• _Your instructions_: A stretch of the entries below is to be set down exactly, running from the line with "Screen dimensions: 544x392" through the line with "This screenshot has height=360, width=868.", both included, and no other line.

*** Data listing Section Begins ***

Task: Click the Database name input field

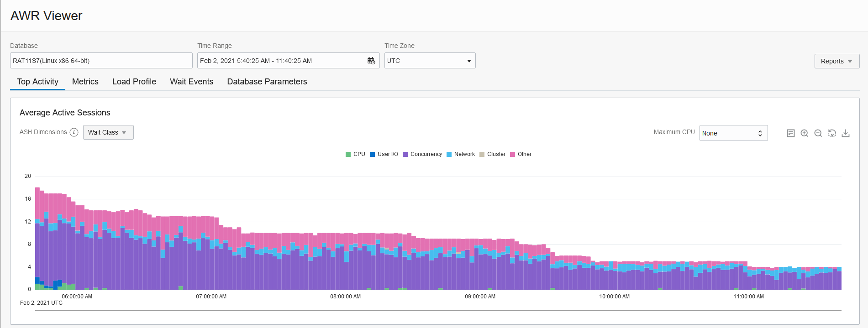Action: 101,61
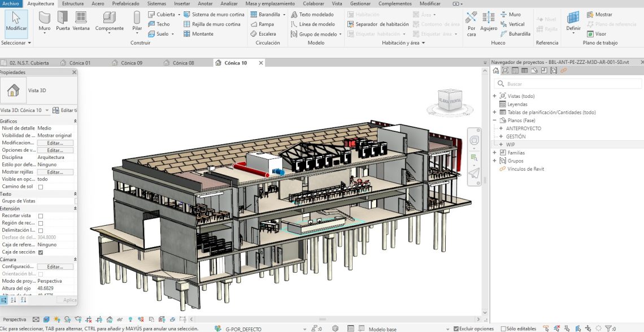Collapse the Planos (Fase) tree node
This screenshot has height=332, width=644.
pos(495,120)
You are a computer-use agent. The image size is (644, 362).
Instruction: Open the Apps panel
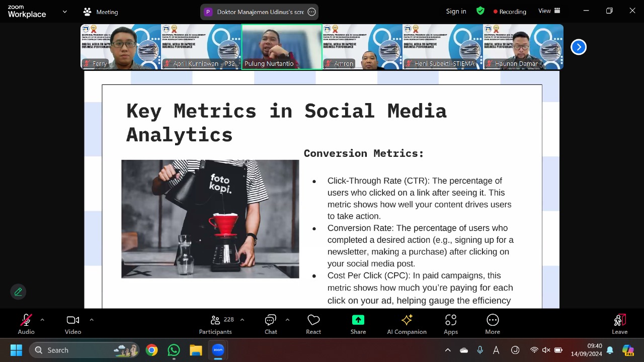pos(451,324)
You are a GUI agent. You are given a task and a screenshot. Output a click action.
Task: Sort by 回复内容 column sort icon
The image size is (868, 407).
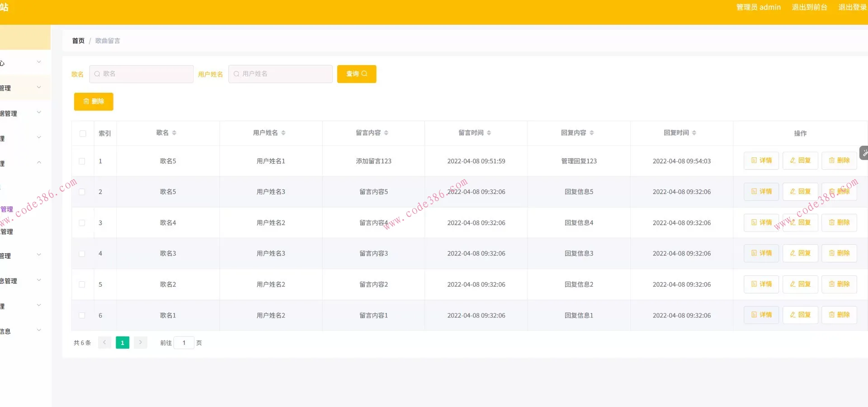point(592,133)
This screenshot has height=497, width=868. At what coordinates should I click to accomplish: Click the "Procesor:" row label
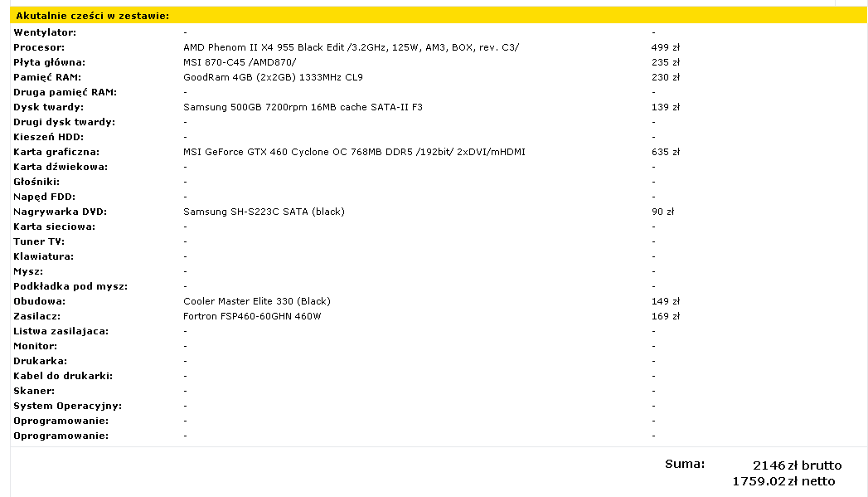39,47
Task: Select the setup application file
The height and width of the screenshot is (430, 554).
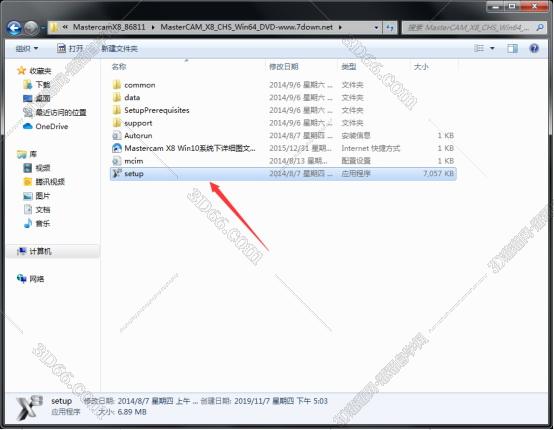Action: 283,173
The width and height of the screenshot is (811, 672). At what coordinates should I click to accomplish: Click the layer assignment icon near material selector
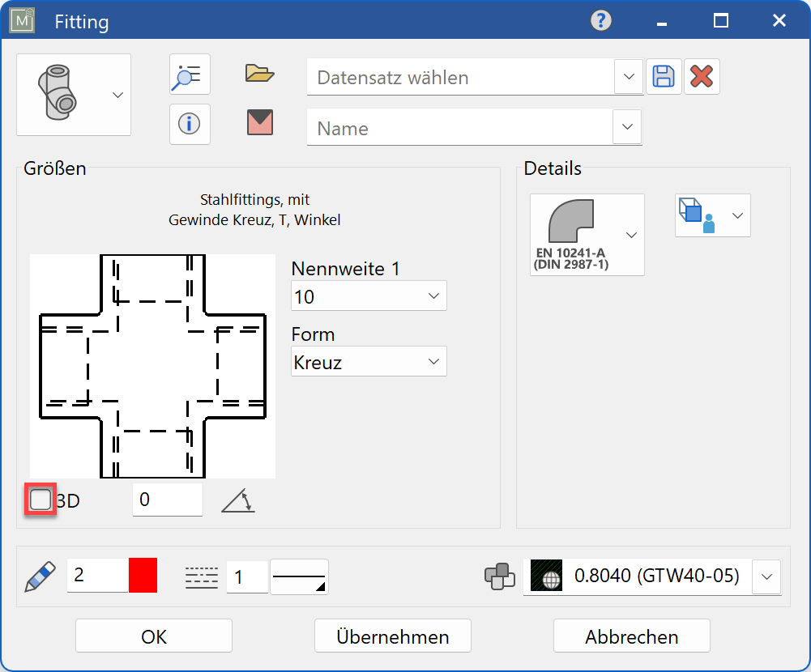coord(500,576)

*** Data listing Section Ends ***
*** Data listing Section Begins ***

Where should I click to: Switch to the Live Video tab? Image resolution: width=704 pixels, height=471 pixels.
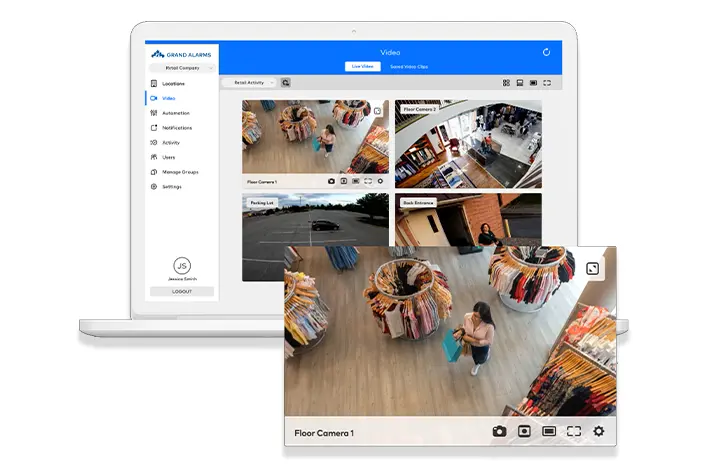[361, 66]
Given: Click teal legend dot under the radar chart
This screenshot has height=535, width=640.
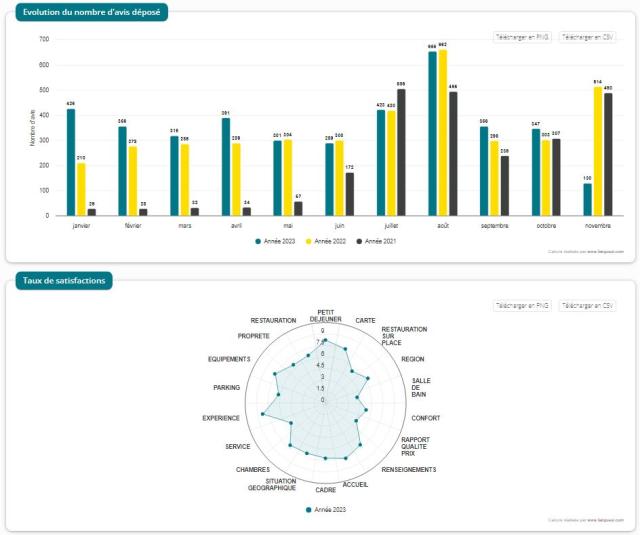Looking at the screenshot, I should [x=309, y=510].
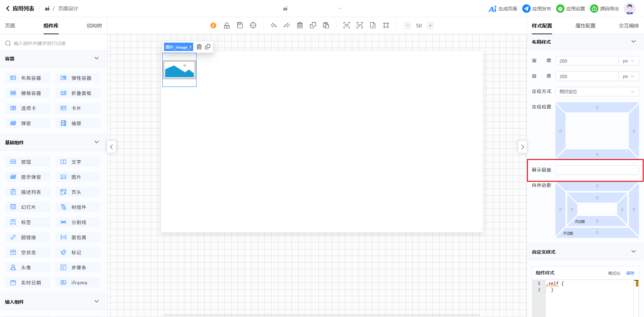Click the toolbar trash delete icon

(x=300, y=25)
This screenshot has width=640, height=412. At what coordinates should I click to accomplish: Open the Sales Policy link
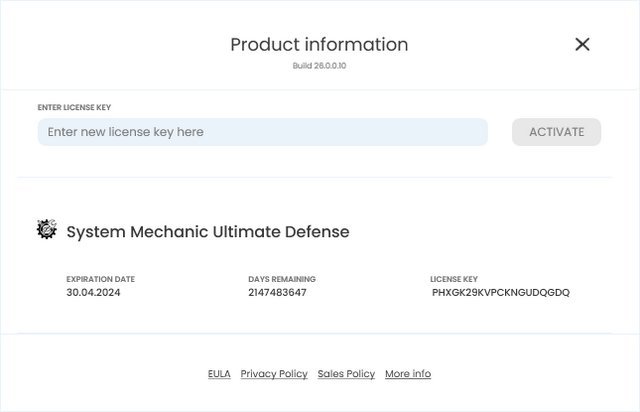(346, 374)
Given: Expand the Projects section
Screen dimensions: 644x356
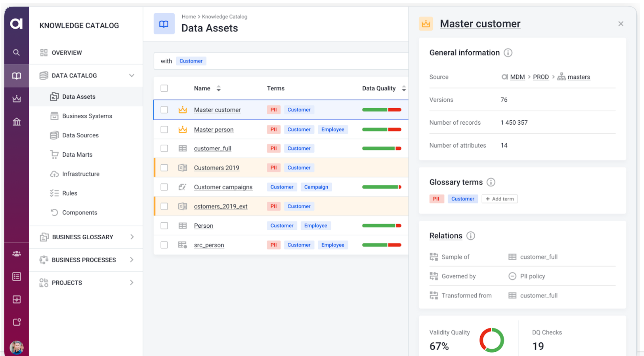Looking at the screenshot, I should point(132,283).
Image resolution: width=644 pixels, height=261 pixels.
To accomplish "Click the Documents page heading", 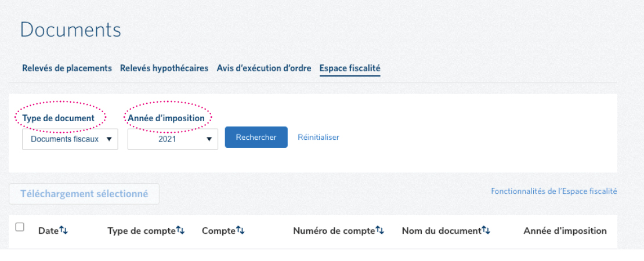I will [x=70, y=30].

*** Data listing Section Ends ***
*** Data listing Section Begins ***

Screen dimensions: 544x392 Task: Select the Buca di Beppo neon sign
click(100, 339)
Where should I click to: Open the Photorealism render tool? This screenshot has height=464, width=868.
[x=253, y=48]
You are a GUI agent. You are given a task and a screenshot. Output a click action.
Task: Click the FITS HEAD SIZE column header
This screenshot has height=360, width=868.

*** Data listing Section Ends ***

• _Answer to this task_:
Screen dimensions: 544x392 Task: Select the Buca di Beppo neon sign
click(100, 339)
Where should I click to: Open the Photorealism render tool? This screenshot has height=464, width=868.
[x=253, y=48]
You are a GUI agent. You are given a task and a screenshot. Output a click action.
Task: Click the FITS HEAD SIZE column header
This screenshot has height=360, width=868.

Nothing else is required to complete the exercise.